In Brazil foreign words tend to be pronounced the Brazilian way. It wound be very odd to pronounce an English _th_ sound, for example, while speaking, and sometimes we insert vowels to make the word less awkward for us to pronounce, so _McDonald's _becomes _Mek*i*'donaldj*i*s_ and _home theater_ becomes _houm'*tch*íater_. The same holds for names. Many people I know have German names (my own family name being German too) and their pronunciation is 'adapted' to a great extent: Kreitl becomes kráitel, Hilprecht becomes hil'présht, Loubach becomes Lou'báque and so forth. English names are not so radically changed because we are more accustomed to hearing them, but the _th_ sounds is never pronounced as in English.

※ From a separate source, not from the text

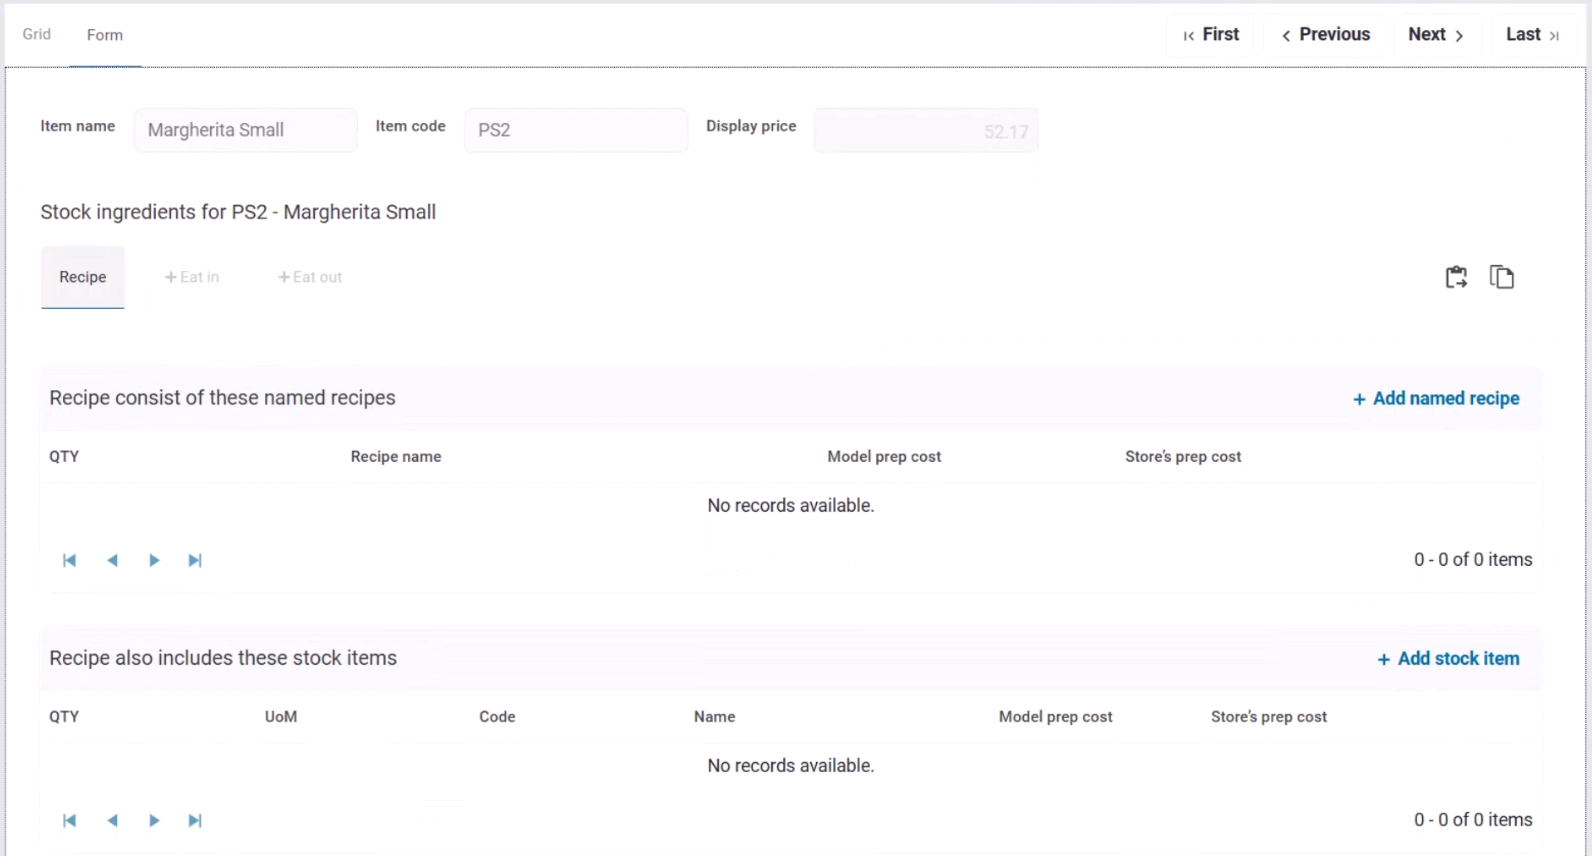Screen dimensions: 1592x856
Task: Add an Eat out tab
Action: (x=310, y=277)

On the other hand, while speaking English I tend to pronounce Brazilian names of cities with an English accent, but not people's names, and this is something I have observed among other Brazilians too.


----------



## thesmithtopher

When I was in Costa Rica, I would alternate with the English Chris (my name) and the spanish pronunciated "Cris".  I found it really depened on the amount of English spoken by the local person; if they spoke English I said it with English pronunciation, but if I were speaking to them in Spanish I would say it with a Spanish pronunciation.

What I do is pretty much mould how I pronounce things to whom I'm speaking with.  If I'm speaking with a fellow Canadian I will anglisize any foreign words because I know they'd understand it more.  If I'm speaking with someone in Spanish I use a Spanish accent with any inherently English words.

I'm watching a Telenovela right now called Dame Chocolate.  One thing I find interesting is how each character says other's names.  It's set in Florida so many of the Character's names are English.  Most characters, at the start, pronounced any and all names with a Spanish accent, except for the mother who would _always_ say English names with a 100% American accent "Qué haces BRUCE" switching back and forth everytime there was a name.  Now later on in the series there are more characters who are starting to do the same as her.

I find it harder to switch back and forth but the more I practice the more I do it.


----------



## Hakro

Nowadays we use quite a lot of English words when speaking Finnish. Depending on the context and the peaople we are speaking to, we can pronounce the English words like in English (as well as we can) or totally "in Finnish" (which is generally easy to understand for a Finn who speaks English but totally impossible for an English speaker) or somewhere between these two.

A special problem is that instead of prepositions we have cases, and according to the rules of Finnish language even the basic word can change. This rule is sometimes used also for English words and names. For example, "to the Beatles" can be said in Finnish "Beatleksille". No English speaker could pick up the name from this sentence.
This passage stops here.